时值年末假期,Adobe和Adobe Reader又被曝出新的零日漏洞(CVE-2009-4324)。
该Adobe Reader and Acrobat 'newplayer()' JavaScript 漏洞位于多媒体插件Multimedia.api。目前针对该漏洞的攻击主要是通过包含有特殊JavaScript的PDF文件。这类特制的PDF文件可能通过邮件附件的形式进入用户计算机,并会诱导用户点击打开文件。赛门铁克已发布针对该病毒的定义Trojan.Pidief.H。

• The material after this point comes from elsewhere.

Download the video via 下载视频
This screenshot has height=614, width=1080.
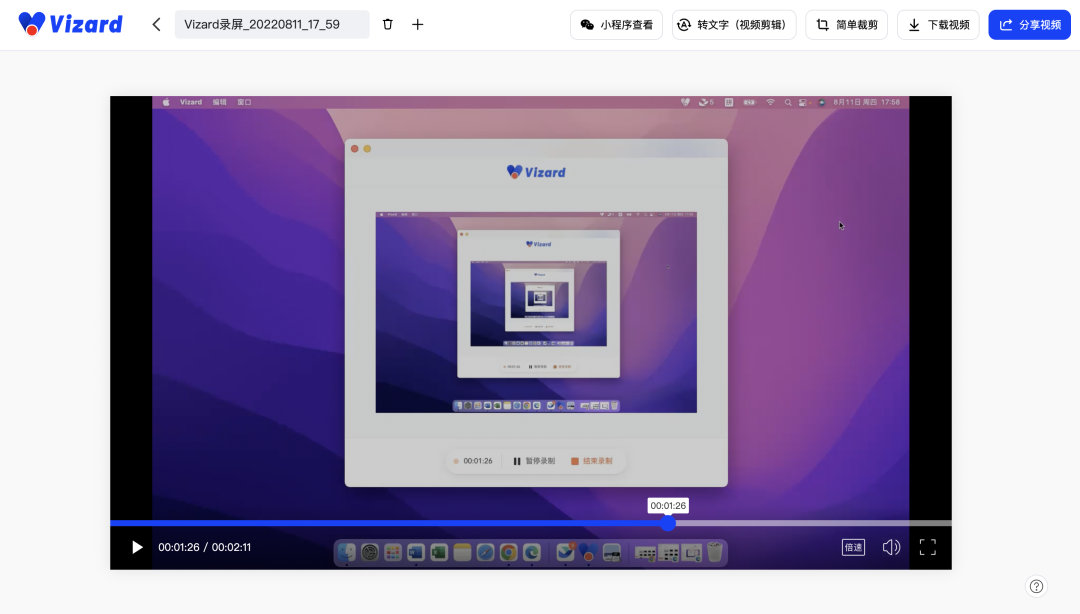(x=938, y=24)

当用户打开这类PDF文件时,攻击者会利用newplayer() 函数中出现的系统漏洞进行攻击,该漏洞出现在newplayer() 函数创建player object的过程中,以null作为创建对象的参数,迫使Adobe Reader在创建player object的参数检查时抛出异常,并在其处理函数中访问了未初始化完成的对象指针,造成系统异常,如图一所示。
(图一)
同时,攻击者结合堆扩散技术,将有害的恶意代码注入到系统堆空间,使其获得系统的控制权。如图二所示。
(图二) 赛门铁克会密切关注针对该漏洞的攻击发展趋势,并将及时更新病毒定义库。 与此同时, 我们建议用户在打开邮件附件,尤其是来路不明的邮件附件时格外留意,不要给不法分子可趁之机。 更新: 赛门铁克已发布Bloodhound.Exploit.288,用以检测针对该漏洞的攻击。 同时,Adobe在其官方博客发表声明,可能与明年1月发布针对该漏洞的补丁程序。